STM's Got Talent Hannah Dvorski: The Aquatic Knight
By: Tuong Kuwabong
We Knights are very used to speeding around the field, intercepting footballs, blocking basketballs and reaching new heights- literally- as we send a volleyball back over the net with a smash. Beneath the surface, we also hold our own as we defeat rivals year after year with the torpedoes we call our swim team.
Meet one such member, grade 11 student Hannah Dvorski. You may see her rushing to class, keeping up her good grades in Law, Psychology, and English, or even checking out your groceries at a nearby No Frills. Who would know that the classmate building a case in Law class or walking by the produce section is the same girl leading our school to swimming victories, and that she is an elite member of the GHAC national swim team? Even more exclusively, she is one of the Senior Elite of GHAC’s best swimmers.
MORE News managed to catch up to Dvorski last week to find out a bit more about the world of elite swimmers. She was very lively and animated, answering questions with much gusto and detail. Perhaps this energy is what makes her such a good competitive swimmer in the first place.
Dvorski’s entrance into competitive swimming really started with a defeat. She was 11 years old when, while trying to complete level 4 of life guard license testing, her concerns about swimming as fast as she possibly could actually caused her to fail the test. However, seeing this attention and focus on speed, her mom decided she would put the young Dvorski in competitive swimming, and Hannah has been there ever since.

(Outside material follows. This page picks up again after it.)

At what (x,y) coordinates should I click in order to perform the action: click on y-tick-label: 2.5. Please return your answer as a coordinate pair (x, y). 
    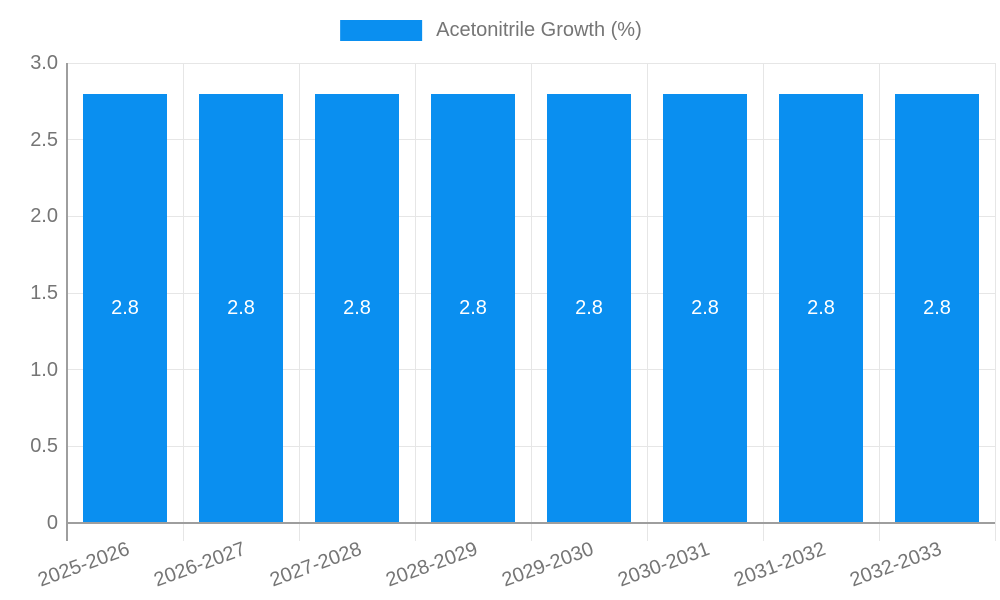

Hannah has been swimming for as long as she can remember, but the day she and everyone around her realized that she was no ordinary swimmer came during a competition in Ottawa in February, 2012. The then 15 year old Dvorski recalls being “so calm” during her 100 m backstroke qualifiers. Easy win after win brought her to the Nationals, then through the Nationals and on to the Olympic Trials, where she had a chance of making Canada’s Olympic team. These successes also raised the attention of her family and friends to her budding athletic ability in the water. Although she didn’t make it through the Olympic trials, her performance at such a young age was not forgotten by those close to her, or by sports academies. Soon enough, athletic school letters began filling in her mailbox, and that was the moment when Dvorski herself was awed by her rare and talented achievements in the pool.
Today, Hannah develops her skill in hopes of one day making it to the Olympics. As part of the Senior Elite team, she has plenty of time to do so during her 2-3 hour practices every day (twice on Mondays and Tuesdays). At McMaster's Olympic-sized pool, she and her team mates meet at 5:00 a.m. to warm-up with laps around the pool, followed by practice drills and their expert strokes. Each practice is equivalent to 6000m or 6 kilometres of swimming, more than most people walk in a day!
To further hone her abilities, Dvorski also takes part in out of country practices with her team. While we were relaxing during March Break this year, she was swimming 14 kilometres (640 laps around a standard Olympic-sized pool) during practices in sunny Florida.
There is no doubt all the practice has paid off. This year, Dvorski led our school team to victory during the GHAC competition, even breaking a record at the event for the backstroke. She didn’t necessarily go in trying to break the record, but when she saw the time on the board and the other swimmers struggling to even catch up, she remembers she “[knew she] could [break the record].” Hannah also recalls Ms. Dyment, a STM Swim Team coach, being the one who confirmed she had, in fact, done brilliantly and set a new record.
According to Dvorksi herself, “swimming is a very mental sport.” So how does someone juggle 22 and a half hours of swimming, 18 hours of work, and full time schooling every week? Hannah says it’s all about keeping focused, and receiving helpful support from her family, friends, school, and teammates. Her family and friends always cheer her on and are very proud of her. Hannah also finds the school community to be “very accommodating” when she has to miss school for any sport related activities. She has her role models Natalie Coughlin (12-time Olympian) and Missy Franklin (4-time Olympic gold medalist and only age 17) to look up to as well.
There are some things Hannah has had to give up, though. Although she would also like to also join the school track team, there just isn’t enough time to spare. But her main advice to students participating in a sport is to enjoy the experience and rely on your teammates. “Have fun! It’s so much fun! My best friends are from swimming. There’s no one who compares to them.”
In the little spare time that she does have, Dvorski, like any teenager, enjoys going on the computer to check up on Twitter and Tumblr and watching the Walking Dead. She can relate to her favourite TV show, as she states that with her very busy schedule she only gets about 5 hours of sleep a night.
Dvorski is also thinking about her plans after graduation from STM. In an ideal world, she says, she would want to enroll in a university in the United States and swim through her undergraduate years, eventually making it to the Olympic level and participating for Canada. But she is keeping her options open and if she can’t swim professionally, she’s thinking about forensics or dentistry.
Above all, Hannah wants to be doing what she loves in the future, and will continue to swim regardless of where she goes. She can only see herself “still swimming, being happy.”